Réforme électorale au Sénégal : Ousmane Sonko potentiellement en lice pour 2029
Le Code électoral sénégalais modifié pour faciliter la candidature de figures politiques majeures
L’Assemblée nationale du Sénégal a décidé ce mardi 28 avril 2026 d’adopter une réforme clé du Code électoral. Cette révision pourrait permettre au Premier ministre Ousmane Sonko de concourir à la présidentielle de 2029.
Cette nouvelle loi a suscité des débats intenses, s’achevant par un vote largement favorable : 127 voix pour, 11 contre, et 2 abstentions. Son objectif principal est de remédier aux abus imputés à des interprétations trop larges des critères d’inéligibilité, lesquelles étaient selon les promoteurs de la réforme, un obstacle à l’exercice des droits civiques et politiques.
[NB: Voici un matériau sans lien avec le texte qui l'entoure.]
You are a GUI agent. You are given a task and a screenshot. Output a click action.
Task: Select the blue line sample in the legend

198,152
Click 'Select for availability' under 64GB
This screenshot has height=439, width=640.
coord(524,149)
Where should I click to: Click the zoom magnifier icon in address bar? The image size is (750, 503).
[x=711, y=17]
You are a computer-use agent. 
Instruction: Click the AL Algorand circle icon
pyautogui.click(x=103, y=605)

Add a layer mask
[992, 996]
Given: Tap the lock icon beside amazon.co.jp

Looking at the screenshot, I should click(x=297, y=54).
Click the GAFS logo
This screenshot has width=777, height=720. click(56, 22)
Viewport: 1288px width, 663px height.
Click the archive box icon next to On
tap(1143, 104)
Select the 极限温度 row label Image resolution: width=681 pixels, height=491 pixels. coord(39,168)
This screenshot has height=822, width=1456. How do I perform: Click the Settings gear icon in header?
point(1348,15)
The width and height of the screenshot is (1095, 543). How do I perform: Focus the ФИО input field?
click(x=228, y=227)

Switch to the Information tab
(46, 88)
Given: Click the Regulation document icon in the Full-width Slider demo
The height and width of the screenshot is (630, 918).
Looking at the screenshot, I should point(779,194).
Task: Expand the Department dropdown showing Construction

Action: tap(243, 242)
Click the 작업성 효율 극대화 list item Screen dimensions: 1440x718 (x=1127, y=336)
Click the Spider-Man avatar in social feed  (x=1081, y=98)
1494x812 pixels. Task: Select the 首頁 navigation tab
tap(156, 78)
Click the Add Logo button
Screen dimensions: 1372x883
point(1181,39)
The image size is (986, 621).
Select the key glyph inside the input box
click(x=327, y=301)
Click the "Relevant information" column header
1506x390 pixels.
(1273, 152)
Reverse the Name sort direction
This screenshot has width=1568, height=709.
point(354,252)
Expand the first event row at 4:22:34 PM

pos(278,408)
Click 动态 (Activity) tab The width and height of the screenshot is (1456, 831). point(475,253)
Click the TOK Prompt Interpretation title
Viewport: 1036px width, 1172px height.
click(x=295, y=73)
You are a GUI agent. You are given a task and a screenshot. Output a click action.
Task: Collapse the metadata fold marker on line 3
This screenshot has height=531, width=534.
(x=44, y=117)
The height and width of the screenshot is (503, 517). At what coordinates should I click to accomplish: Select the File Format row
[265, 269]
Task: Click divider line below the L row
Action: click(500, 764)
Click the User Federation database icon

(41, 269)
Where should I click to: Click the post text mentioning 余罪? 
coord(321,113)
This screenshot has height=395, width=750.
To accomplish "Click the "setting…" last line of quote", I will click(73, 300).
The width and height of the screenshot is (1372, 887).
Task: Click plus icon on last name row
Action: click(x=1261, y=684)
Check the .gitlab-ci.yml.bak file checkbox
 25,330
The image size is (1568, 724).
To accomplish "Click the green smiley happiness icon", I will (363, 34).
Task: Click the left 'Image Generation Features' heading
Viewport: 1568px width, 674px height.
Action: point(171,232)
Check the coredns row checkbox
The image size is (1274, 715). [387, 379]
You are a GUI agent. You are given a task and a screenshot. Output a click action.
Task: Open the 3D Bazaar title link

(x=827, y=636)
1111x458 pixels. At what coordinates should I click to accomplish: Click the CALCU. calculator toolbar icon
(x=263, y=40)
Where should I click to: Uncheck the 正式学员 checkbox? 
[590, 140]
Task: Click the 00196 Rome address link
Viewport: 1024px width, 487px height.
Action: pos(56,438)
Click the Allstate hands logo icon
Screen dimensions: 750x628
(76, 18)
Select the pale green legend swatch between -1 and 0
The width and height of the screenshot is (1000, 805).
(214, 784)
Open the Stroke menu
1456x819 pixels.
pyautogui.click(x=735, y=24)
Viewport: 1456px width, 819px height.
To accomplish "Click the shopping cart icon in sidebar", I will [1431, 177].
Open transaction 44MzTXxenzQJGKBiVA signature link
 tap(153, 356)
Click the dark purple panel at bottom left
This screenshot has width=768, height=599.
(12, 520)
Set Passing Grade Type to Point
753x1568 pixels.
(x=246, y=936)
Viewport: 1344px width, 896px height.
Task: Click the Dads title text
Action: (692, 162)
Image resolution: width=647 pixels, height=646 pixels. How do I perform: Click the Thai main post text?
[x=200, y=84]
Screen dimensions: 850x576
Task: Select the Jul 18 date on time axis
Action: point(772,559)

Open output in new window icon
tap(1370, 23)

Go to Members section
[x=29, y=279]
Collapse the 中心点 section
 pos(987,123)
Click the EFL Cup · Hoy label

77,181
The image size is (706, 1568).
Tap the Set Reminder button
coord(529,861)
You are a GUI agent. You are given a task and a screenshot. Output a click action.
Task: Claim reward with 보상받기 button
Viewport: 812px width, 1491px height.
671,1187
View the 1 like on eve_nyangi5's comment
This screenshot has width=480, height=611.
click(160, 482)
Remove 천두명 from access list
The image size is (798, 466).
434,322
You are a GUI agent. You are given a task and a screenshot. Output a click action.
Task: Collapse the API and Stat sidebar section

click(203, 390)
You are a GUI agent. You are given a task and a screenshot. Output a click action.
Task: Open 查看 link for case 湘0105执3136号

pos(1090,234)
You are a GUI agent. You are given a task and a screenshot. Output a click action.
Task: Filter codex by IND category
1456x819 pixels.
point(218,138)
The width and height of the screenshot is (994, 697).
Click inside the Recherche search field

Le texte introduit un nouvel article, L.29, qui précise strictement les raisons pouvant entraîner une exclusion des listes électorales. Désormais, seuls les individus ayant été condamnés pour des crimes ou des infractions graves sont concernés, notamment pour vol, escroquerie, corruption ou blanchiment de capitaux, lorsque la peine dépasse un mois de prison.
De plus, l’article L.30 a été retiré. Celui-ci dictait une inéligibilité automatique pour toute condamnation à une amende supérieure à 200 000 francs CFA. L’abrogation de cet article reflète une volonté d’instaurer un cadre juridique plus équilibré, écartant notamment les délits d’opinion ou de presse des motifs d’inéligibilité.
Cette réforme intervient dans un climat politique chargé, et pourrait redonner une place aux personnalités politiques dont l’éligibilité avait été compromise, comme Ousmane Sonko. En modifiant la législation, les autorités cherchent à apaiser le paysage politique, tout en clarifiant les règles du jeu électoral.
Le passage de cette législation est vu par certains analystes comme une étape vers un retour à une compétition électorale plus ouverte et inclusive. Le nouveau contexte juridique pourrait ainsi transformer le visage des prochaines échéances électorales au Sénégal.